Processing low-frequency floating cardata for transportation applications

Abstract

During the previous decade and onwards, utilizing GPS probe data coming from fleet management systems, as floating car data (FCD), has attracted a lot of attention. However, the particularity of processing this kind of data is that they are relatively sparse in time and space. As a consequence, identifying the followed path between consecutive GPS probes involves high uncertainty. Map-matching process facilitates the transformation of these GPS probe data, which are in raw format, into useful information for transportation applications. Map-matching process is divided into two distinct problems; the map-matching and the path inference.
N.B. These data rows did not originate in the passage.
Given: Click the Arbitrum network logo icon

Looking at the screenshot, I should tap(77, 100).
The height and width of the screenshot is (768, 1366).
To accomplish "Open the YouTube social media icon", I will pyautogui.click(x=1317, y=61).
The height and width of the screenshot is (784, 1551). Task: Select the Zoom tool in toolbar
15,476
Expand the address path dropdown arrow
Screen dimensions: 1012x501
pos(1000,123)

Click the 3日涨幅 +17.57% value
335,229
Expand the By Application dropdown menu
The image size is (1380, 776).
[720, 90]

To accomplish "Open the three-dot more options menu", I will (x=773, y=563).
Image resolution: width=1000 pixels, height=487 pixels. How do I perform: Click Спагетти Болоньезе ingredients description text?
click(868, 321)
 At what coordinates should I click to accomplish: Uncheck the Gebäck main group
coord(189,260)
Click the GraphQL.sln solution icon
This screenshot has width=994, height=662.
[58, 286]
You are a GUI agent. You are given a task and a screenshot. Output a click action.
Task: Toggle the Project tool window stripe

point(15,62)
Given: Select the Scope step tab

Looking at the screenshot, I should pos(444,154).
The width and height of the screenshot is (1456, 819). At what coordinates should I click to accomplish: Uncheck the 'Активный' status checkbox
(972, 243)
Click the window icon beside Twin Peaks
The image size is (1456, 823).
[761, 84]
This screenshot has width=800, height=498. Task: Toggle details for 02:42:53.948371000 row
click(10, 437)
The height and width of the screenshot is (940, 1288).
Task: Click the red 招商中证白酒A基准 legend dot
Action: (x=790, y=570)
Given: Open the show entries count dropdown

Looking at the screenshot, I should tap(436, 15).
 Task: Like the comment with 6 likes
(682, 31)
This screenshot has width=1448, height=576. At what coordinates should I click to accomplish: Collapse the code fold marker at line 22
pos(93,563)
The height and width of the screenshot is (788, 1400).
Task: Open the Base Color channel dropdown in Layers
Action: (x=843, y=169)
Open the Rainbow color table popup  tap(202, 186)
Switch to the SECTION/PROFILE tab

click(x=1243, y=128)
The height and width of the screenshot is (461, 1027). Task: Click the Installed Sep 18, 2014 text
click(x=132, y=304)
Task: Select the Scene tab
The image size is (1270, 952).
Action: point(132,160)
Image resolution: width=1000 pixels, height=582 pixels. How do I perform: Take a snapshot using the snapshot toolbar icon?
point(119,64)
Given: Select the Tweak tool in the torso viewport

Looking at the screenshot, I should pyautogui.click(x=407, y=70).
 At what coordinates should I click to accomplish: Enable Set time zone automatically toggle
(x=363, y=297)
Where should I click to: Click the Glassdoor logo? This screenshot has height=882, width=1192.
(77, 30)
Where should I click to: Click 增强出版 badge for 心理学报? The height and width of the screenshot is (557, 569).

The former identifies possible matches of vehicles’ reported position on the network links (projection points), while the latter one identifies the followed path between each pair of consecutive probes (path identification) and the most likely projections (projection matching). The objective of the present Thesis is to investigate how to improve the outcome of processing low frequency FCD by making use of information that already exists in the available GPS probes database but it is not utilized so far. This is accomplished by developing a dynamic Logit model, learned from data, which captures the behavioral aspects describing drivers’ local route choice procedure. Subsequently, the developed model is incorporated into an existing map-matching algorithm, replacing the currently deterministic path inference approach by a probabilistic one, with an objective to improve its performance, and eventually lead to improved travel time estimations. In addition to the above, an iterative process of building up comprehensive historical travel times’ database for the links of the entire network is designed to expedite the application of a dynamic model. The novelty of the applied approach is that it proposes an overall probabilistic path-inference method that utilizes the dynamic route choice behavior concept in both steps of path-inference process. Finally, the designed overall probabilistic path-inference method is incorporated into an existing map-matching algorithm in order to facilitate both a path-based and a travel time-based assessment of the impacts of this incorporation. The results exhibit that the employment of the route choice behavior concept in the map-matching process has, indeed, an impact on the results.